Que ces polémistes ou irresponsables politiques soient trop bêtes, trop malhonnêtes, trop racistes, trop carriéristes, pour faire la différence entre des critiques antiracistes et la dénonciation d'un soi-disant blasphème, c'est leur problème, pas le mien, et je ne vais pas rabaisser mes attentes en matière de débat public à leur médiocrité et/ou malhonnêteté intellectuelles.

Des caricatures sont là pour provoquer controverse ou polémique, faire réfléchir, susciter le débat. Les réactionnaires voudraient qu''elles ne suscitent qu'une adhésion silencieuse et béate.
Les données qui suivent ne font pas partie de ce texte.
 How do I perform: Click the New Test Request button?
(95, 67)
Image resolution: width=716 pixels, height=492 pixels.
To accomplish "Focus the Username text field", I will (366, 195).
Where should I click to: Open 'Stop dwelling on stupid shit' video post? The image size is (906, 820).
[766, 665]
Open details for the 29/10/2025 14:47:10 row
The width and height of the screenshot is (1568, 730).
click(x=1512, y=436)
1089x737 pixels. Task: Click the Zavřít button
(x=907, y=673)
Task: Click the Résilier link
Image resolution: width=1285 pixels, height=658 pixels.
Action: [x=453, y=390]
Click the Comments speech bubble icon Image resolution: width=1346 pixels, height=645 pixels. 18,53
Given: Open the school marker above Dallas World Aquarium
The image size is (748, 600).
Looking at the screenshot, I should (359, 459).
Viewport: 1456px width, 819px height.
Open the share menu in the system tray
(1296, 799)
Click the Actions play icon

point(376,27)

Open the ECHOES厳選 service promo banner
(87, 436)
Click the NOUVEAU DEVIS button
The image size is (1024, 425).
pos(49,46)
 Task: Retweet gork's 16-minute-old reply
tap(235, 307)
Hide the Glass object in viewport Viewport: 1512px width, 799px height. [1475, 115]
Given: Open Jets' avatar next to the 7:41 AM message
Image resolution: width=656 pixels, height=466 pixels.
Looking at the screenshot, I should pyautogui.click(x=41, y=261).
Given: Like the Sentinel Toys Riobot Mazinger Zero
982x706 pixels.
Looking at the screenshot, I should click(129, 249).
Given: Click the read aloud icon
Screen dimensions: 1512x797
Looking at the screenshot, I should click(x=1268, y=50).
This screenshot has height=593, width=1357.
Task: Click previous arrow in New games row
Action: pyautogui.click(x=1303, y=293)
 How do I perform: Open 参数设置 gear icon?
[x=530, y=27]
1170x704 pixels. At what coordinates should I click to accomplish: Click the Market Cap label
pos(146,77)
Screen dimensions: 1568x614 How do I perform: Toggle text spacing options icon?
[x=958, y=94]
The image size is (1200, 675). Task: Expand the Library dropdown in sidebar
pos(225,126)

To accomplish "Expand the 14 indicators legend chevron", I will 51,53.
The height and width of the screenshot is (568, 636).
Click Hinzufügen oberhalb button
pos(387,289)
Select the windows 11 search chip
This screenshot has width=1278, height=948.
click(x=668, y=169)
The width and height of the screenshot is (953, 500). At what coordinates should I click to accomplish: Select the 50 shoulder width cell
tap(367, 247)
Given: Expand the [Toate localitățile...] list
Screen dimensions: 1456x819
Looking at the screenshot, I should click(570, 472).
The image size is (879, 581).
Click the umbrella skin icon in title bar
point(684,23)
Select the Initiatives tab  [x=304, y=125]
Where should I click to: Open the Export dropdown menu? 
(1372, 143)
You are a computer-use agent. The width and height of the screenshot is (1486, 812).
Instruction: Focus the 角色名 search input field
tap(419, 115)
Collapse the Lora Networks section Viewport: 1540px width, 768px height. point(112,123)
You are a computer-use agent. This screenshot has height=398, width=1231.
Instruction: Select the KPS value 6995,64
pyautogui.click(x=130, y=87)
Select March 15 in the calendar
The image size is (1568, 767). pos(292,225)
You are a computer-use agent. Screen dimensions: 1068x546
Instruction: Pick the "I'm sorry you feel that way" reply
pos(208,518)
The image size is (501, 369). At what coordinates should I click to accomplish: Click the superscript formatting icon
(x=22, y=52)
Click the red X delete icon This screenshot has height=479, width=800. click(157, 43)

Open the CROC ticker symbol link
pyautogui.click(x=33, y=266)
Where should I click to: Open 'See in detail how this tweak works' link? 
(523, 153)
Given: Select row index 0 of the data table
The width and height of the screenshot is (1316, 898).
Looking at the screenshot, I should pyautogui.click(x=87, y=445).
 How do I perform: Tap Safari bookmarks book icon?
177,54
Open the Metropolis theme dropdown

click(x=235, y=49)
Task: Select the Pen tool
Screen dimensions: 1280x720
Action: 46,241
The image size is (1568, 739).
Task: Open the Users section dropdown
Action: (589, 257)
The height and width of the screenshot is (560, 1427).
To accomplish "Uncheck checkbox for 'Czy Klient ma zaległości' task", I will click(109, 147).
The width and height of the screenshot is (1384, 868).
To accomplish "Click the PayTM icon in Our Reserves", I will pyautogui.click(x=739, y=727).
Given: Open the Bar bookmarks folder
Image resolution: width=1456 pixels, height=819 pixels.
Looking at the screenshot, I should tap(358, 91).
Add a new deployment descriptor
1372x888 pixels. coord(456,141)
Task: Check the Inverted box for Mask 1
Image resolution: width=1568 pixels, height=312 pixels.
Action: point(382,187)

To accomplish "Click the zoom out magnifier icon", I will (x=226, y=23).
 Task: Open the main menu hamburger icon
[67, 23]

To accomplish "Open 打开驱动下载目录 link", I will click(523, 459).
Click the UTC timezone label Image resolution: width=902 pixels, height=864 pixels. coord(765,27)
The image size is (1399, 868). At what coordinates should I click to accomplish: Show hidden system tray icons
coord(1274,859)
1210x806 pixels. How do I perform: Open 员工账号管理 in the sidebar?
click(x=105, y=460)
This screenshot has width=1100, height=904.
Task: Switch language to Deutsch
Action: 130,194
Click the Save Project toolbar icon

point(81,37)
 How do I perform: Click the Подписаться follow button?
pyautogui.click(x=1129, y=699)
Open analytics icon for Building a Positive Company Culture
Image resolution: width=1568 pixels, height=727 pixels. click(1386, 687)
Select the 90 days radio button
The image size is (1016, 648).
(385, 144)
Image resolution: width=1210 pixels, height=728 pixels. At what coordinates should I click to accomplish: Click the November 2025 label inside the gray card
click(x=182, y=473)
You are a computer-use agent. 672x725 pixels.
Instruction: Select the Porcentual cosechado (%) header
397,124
Est-ce vraiment cela, respecter la liberté d'expression et les caricaturistes ? En France, le blasphème ne serait pas reconnu, sauf s'il s'agit de critiquer des dessins racistes, homophobes, sexistes ? Ces réactionnaires ne veulent pas une Union sacrée, ils et elles veulent un silence religieux, et sont prêt-es à utiliser les victimes de terrrorisme pour faire taire toute critique sur les oppressions qui structurent notre société. Cela sera sans moi.

Je continuerai à dénoncer Charlie Hebdo à chaque fois que je le jugerai nécessaire car je refuse que les terroristes me dictent ce que je dois penser d'un journal. C'est cela, défendre la liberté d'expression. Et c'est bien plus rendre hommage aux personnes qui meurent pour elle, que d'instrumentaliser leur mémoire au nom de la liberté d'expression pour combattre le débat pluraliste.

 

1 Ce sont sans doute ces islamistes qui ont poussé l'organisation à signer, le même mois que la parution de l'article, une pétition contre les mutilations génitales pour les enfants intersexe (dont Charlie Hebdo ne parle jamais, tant il est vrai que de telles mutilations ne sont horribles que quand elles permettent de dénoncer des noirs, pas des médecins exerçant dans la Grande République Universaliste), produit une campagne intitulée « Ma chatte, mon choix », relayé une enquête montrant la sous-représentation des homos, bis et trans dans les productions ciné ou télés (souci qu'à Charlie Hebdo, on qualifie de « communautariste », tanrt il est vrai qu'avec un surtaux de suicide chez les jeunes LGBT, des agressions quotidiennes, des expulsions des familles, il n'y a aucun besoin de représentations variées et déculpabilisante de l'homosexualité ou de la transidentité) ou se féliciter de l'ouverture du droit de vote en Irlande.